Prior to that, Nathan and i picked up “The Giver” by Lois Lowry, since i was probably the only American public school student in the nineties who for whatever reason never read it. He read it to me over the course of a few weeks (yes, you read that correctly. We’re that cute). The story about a futuristic society that is willingly void of both pain and love was thought-provoking and entertaining, but had an ending that i found to be rather depressing, even if it’s meant to be vague and possibly hopeful.
I never would have imagined that these two books had anything in common, but when i finished Villette last night i was amazed to find that their endings are quite similar.

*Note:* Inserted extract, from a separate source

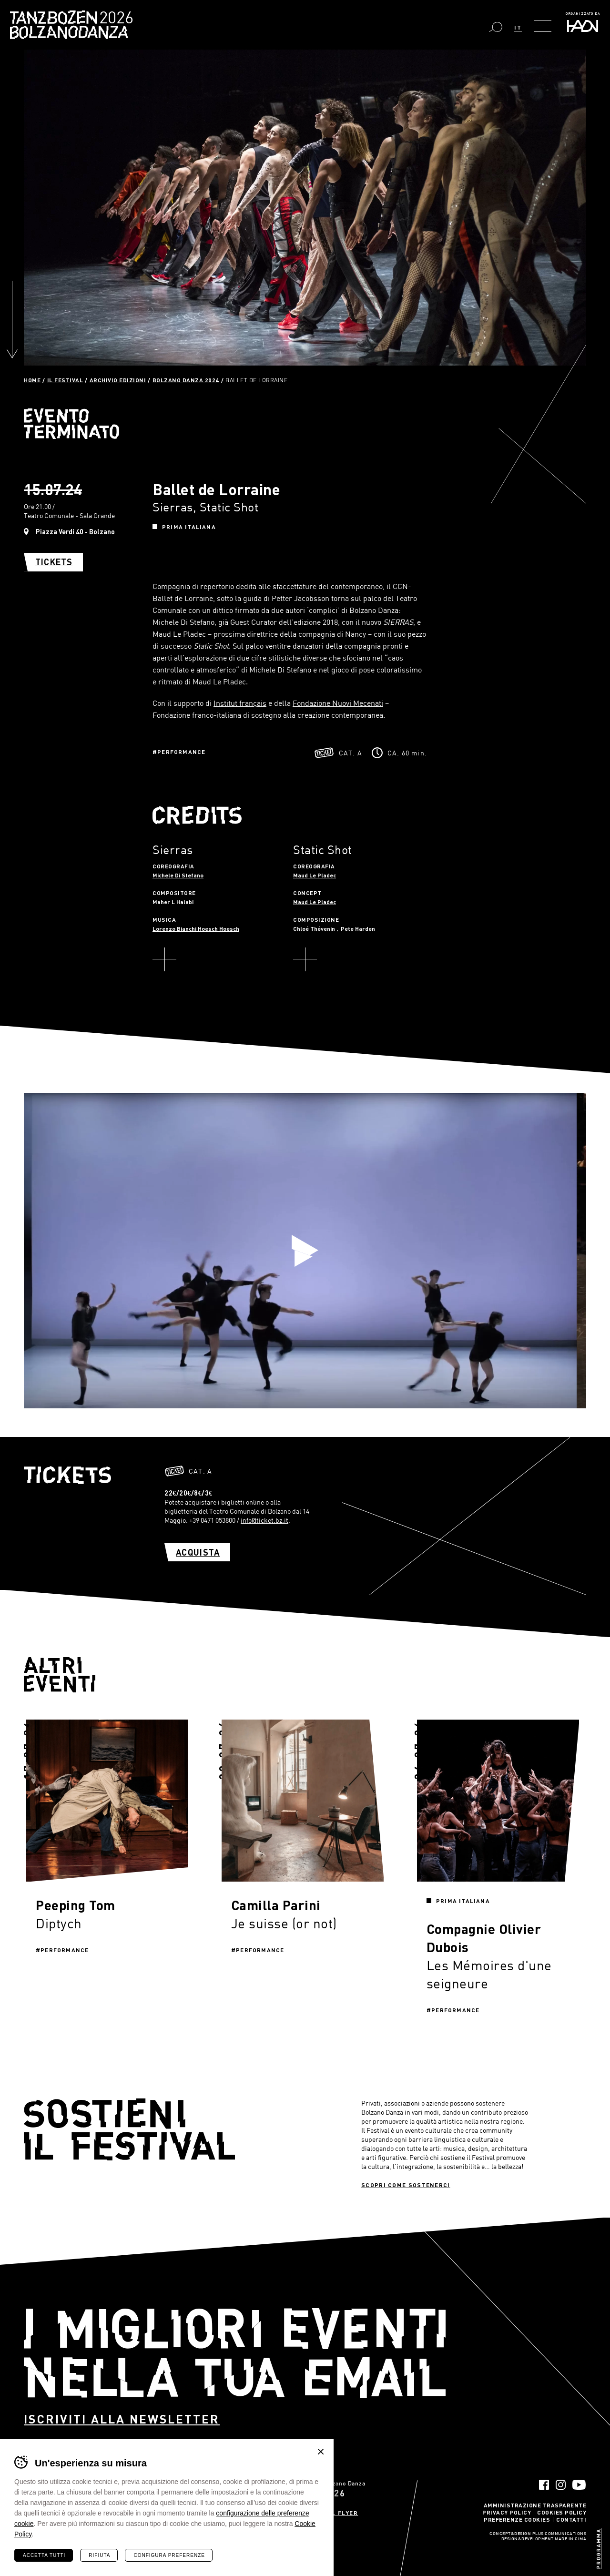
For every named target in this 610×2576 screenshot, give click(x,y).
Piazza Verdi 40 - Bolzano (75, 532)
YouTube (579, 2485)
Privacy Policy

Lois Lowry ends “The Giver” with a scene that can be interpreted as either the last hallucination of a dying person or the actual attainment of a very unlikely dream. Lowry herself says that she “doesn’t think” that the protagonist just dies, but it’s pretty difficult to convince oneself otherwise. Being a realist, i assumed the worst, and felt a little disappointed by it. It’s fitting though, and i accepted it as a sort of Orwellian cautionary tale.
Villette is the story of the mostly un-charmed and lonely life of Lucy Snowe. One can’t help but hope that she’ll end up being loved by someone, and finally toward the end of the book her friend M. Emmanuel gives her his love and promises to marry her – but he is about to embark for Guadeloupe and won’t return for three years. And so she waits for three years, and declares to the reader that they were actually the happiest three years of her life. Then, on the very last page, she describes the terrible storm that struck on the day her lover was to return to her at last. She keeps the outcome hidden though, and encourages us to imagine that she lived happily ever after. As if that were possible! There was no lesson in this book, no poetic reason for life to have completely crapped on Lucy Snowe once and for all, destroying whatever little happiness she had finally managed to attain. After reading 580 pages of her struggles, i wanted a happy ending, damn it! Why did it have to be another “probably this is not a happy ending, but go ahead and imagine that it actually was” sort of thing?!
I’m going back to non-fiction!
In all honesty, i enjoyed reading Villette if only for the language. The English is flowery and passionate, and the smattering of French was a nice refresher-course for me. Still, i’m having second thoughts about picking up where i left off in “The Hunchback of Notre Dame.” I already know that the ending of that one is rather less than uplifting.